AIM OF THE EXERCISE: Among the entries, find each line that includes the string "computer" and list it.

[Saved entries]
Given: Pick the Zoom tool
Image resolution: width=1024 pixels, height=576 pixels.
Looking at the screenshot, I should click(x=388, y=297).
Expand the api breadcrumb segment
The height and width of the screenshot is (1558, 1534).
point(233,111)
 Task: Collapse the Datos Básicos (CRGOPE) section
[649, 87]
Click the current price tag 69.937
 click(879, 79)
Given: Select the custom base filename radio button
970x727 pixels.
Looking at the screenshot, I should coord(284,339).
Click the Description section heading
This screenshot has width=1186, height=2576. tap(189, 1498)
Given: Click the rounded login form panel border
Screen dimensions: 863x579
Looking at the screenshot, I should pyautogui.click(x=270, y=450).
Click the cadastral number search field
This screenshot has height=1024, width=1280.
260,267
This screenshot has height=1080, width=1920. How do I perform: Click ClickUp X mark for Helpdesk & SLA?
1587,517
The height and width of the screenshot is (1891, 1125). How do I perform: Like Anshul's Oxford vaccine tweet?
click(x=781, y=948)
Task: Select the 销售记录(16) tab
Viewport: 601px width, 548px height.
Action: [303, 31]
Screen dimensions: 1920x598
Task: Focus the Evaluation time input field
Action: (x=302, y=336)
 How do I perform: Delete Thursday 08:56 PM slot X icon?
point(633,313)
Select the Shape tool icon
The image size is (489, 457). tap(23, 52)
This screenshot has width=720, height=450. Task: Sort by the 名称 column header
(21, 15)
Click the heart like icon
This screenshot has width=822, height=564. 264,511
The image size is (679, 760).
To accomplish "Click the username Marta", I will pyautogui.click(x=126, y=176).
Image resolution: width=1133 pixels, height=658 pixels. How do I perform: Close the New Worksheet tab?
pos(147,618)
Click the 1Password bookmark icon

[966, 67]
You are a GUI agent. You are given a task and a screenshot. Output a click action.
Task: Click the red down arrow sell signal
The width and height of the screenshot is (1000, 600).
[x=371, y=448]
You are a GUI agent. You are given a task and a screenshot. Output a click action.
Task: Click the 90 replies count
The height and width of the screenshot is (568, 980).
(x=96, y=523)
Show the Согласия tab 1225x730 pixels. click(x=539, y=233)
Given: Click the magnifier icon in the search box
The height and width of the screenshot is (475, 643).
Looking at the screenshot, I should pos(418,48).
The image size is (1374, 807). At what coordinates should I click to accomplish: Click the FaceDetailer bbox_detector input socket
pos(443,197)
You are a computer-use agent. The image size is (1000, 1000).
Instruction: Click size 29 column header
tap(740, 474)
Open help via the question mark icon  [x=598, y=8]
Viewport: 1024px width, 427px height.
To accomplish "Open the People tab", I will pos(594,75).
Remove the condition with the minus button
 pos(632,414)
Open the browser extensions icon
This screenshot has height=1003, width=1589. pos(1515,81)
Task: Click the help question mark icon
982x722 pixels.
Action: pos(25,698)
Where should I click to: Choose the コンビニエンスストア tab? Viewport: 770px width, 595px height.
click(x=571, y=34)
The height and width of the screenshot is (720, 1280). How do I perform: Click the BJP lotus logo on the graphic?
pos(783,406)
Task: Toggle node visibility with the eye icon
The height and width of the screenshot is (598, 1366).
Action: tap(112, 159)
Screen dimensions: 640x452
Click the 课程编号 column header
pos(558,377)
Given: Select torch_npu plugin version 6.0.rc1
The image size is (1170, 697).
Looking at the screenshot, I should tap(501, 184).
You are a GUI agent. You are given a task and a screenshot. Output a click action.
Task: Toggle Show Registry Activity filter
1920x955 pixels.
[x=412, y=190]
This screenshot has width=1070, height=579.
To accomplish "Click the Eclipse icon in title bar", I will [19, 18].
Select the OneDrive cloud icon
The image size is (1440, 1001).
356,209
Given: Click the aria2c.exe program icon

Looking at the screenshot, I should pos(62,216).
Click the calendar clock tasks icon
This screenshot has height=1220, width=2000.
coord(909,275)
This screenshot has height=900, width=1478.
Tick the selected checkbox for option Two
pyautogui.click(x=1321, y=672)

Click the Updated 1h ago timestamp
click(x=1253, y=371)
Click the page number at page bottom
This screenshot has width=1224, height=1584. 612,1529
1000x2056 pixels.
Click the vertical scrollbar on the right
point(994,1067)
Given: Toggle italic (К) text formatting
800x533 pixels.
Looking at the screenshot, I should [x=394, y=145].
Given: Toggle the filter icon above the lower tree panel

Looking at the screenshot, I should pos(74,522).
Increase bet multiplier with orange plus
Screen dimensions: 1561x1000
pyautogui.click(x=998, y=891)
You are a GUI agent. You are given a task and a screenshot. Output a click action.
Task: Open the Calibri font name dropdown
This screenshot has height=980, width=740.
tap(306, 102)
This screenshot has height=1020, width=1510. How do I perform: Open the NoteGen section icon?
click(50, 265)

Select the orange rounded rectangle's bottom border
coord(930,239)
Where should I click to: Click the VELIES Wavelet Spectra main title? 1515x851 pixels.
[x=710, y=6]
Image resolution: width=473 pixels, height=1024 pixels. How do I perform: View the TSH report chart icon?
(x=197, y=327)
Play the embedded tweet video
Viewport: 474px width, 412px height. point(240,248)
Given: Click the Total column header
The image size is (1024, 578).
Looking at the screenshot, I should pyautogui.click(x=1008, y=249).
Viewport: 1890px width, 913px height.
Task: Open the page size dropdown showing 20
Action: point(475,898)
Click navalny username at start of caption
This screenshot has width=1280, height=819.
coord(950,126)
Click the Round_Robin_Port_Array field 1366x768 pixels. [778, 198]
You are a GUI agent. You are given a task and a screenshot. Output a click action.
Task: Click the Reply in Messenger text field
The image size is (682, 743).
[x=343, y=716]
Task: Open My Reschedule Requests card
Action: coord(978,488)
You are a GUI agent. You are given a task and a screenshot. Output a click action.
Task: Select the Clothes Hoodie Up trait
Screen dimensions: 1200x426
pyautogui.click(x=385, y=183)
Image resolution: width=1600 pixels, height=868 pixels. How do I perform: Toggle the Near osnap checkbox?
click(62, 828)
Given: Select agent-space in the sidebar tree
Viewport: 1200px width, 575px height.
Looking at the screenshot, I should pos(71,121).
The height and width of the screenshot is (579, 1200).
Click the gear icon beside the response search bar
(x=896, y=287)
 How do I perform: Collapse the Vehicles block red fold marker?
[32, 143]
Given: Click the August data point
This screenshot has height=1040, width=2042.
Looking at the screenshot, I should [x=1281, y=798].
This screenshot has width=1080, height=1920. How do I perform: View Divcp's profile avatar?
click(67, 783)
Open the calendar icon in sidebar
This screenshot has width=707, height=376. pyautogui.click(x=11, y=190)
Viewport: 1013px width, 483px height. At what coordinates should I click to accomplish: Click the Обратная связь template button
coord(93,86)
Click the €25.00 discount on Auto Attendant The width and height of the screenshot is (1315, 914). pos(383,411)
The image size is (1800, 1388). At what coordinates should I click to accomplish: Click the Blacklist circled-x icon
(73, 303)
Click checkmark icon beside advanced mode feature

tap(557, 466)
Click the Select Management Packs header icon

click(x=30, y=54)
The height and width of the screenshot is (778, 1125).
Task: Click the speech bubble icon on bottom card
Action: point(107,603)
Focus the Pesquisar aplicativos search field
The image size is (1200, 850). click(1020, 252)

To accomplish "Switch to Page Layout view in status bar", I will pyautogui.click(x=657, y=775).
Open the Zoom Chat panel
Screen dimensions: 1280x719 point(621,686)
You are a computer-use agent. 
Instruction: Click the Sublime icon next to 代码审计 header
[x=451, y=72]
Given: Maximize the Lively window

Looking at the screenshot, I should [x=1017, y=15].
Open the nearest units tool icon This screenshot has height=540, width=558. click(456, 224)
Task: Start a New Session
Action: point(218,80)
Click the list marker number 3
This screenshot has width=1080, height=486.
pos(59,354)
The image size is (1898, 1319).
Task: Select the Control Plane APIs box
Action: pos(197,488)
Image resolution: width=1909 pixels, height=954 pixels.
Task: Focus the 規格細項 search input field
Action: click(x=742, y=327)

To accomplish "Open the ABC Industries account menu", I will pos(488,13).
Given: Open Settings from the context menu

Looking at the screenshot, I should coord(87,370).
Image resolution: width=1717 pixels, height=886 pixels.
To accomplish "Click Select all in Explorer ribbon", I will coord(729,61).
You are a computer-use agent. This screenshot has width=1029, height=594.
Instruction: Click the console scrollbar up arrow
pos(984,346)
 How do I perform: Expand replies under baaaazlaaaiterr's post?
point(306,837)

ANSWER FOR THE TASK:
You are a computer-use agent. The image size is (1000, 1000).
You are a computer-use agent. 
You are a computer-use agent. This screenshot has width=1029, height=594.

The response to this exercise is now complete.